● Activity
Reproduce verbatim all of the data given below, but do not carry over the images.

[Stored data]
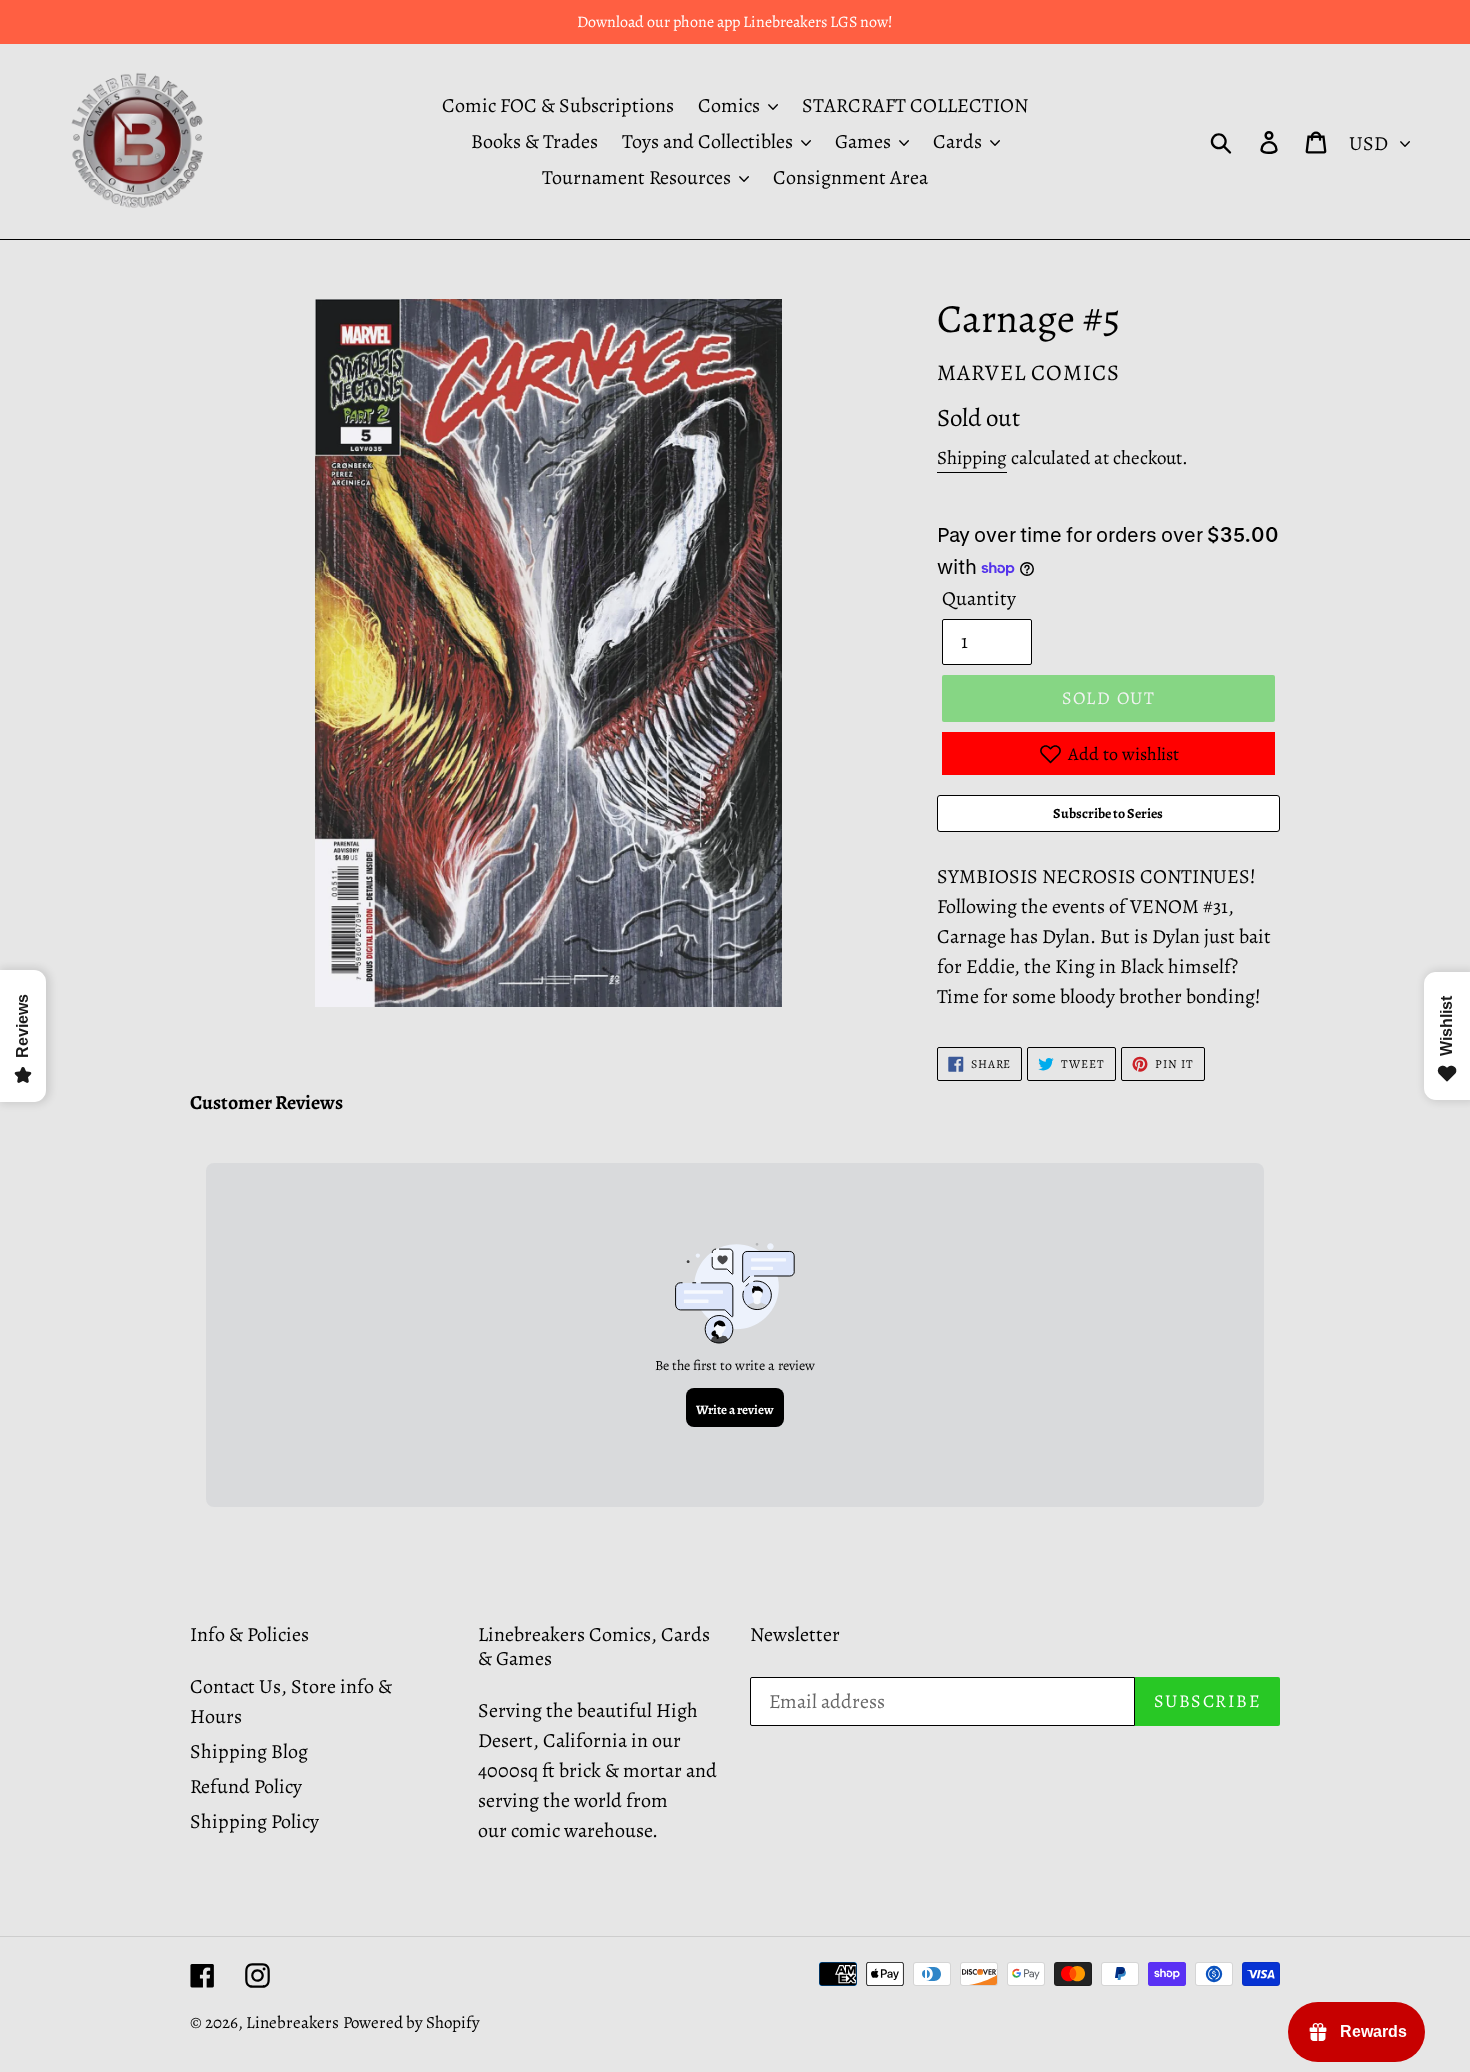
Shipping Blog (249, 1751)
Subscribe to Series (1108, 813)
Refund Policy (246, 1786)
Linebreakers (292, 2022)
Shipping (972, 458)
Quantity (979, 598)
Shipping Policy (254, 1821)
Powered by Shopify (411, 2022)
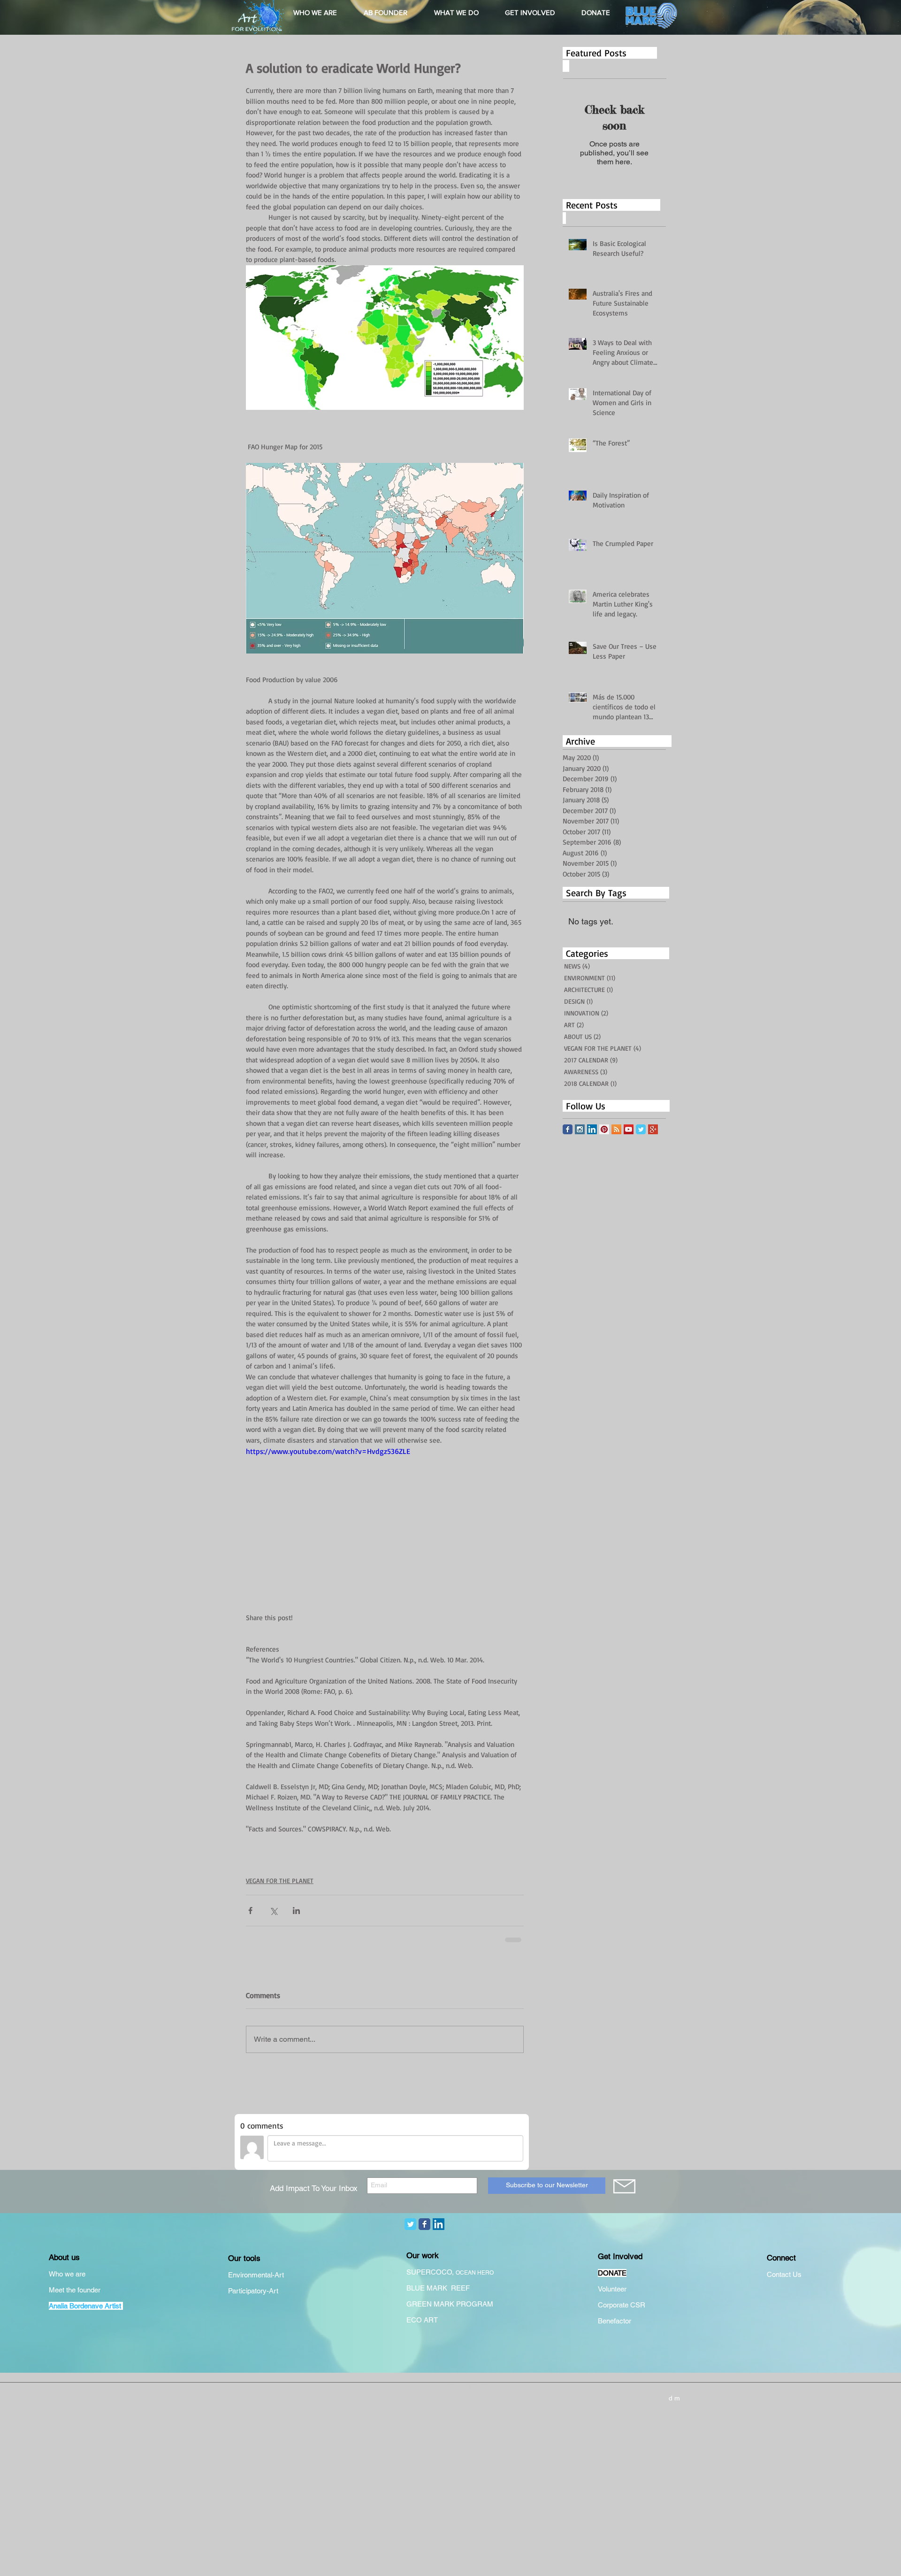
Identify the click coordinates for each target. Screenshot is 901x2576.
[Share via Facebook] (250, 1910)
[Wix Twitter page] (641, 1129)
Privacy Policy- (264, 2387)
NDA (597, 2388)
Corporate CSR (621, 2305)
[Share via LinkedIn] (296, 1910)
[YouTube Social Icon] (629, 1129)
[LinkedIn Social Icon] (592, 1129)
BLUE (416, 2288)
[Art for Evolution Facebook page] (424, 2224)
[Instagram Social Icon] (580, 1129)
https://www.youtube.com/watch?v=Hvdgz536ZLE (328, 1451)
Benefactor (614, 2321)
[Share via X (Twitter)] (273, 1910)
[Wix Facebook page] (568, 1129)
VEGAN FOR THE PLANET (279, 1880)
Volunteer (612, 2289)
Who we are (67, 2274)
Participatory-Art (253, 2291)
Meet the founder (74, 2290)
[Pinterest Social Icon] (604, 1129)
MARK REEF (449, 2288)
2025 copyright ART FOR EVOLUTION (440, 2387)
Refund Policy (302, 2387)
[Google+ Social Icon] (653, 1129)
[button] (315, 13)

● Result of the task
Shipping Blog (249, 1751)
Subscribe to Series (1108, 813)
Refund Policy (246, 1786)
Linebreakers (292, 2022)
Shipping (972, 458)
Quantity (979, 598)
Shipping Policy (254, 1821)
Powered by Shopify (411, 2022)
Identify the click coordinates for each target. Screenshot is 901x2576.
[Share via Facebook] (250, 1910)
[Wix Twitter page] (641, 1129)
Privacy Policy- (264, 2387)
NDA (597, 2388)
Corporate CSR (621, 2305)
[Share via LinkedIn] (296, 1910)
[YouTube Social Icon] (629, 1129)
[LinkedIn Social Icon] (592, 1129)
BLUE (416, 2288)
[Art for Evolution Facebook page] (424, 2224)
[Instagram Social Icon] (580, 1129)
https://www.youtube.com/watch?v=Hvdgz536ZLE (328, 1451)
Benefactor (614, 2321)
[Share via X (Twitter)] (273, 1910)
[Wix Facebook page] (568, 1129)
VEGAN FOR THE PLANET (279, 1880)
Volunteer (612, 2289)
Who we are (67, 2274)
Participatory-Art (253, 2291)
Meet the founder (74, 2290)
[Pinterest Social Icon] (604, 1129)
MARK REEF (449, 2288)
2025 copyright ART FOR EVOLUTION (440, 2387)
Refund Policy (302, 2387)
[Google+ Social Icon] (653, 1129)
[button] (315, 13)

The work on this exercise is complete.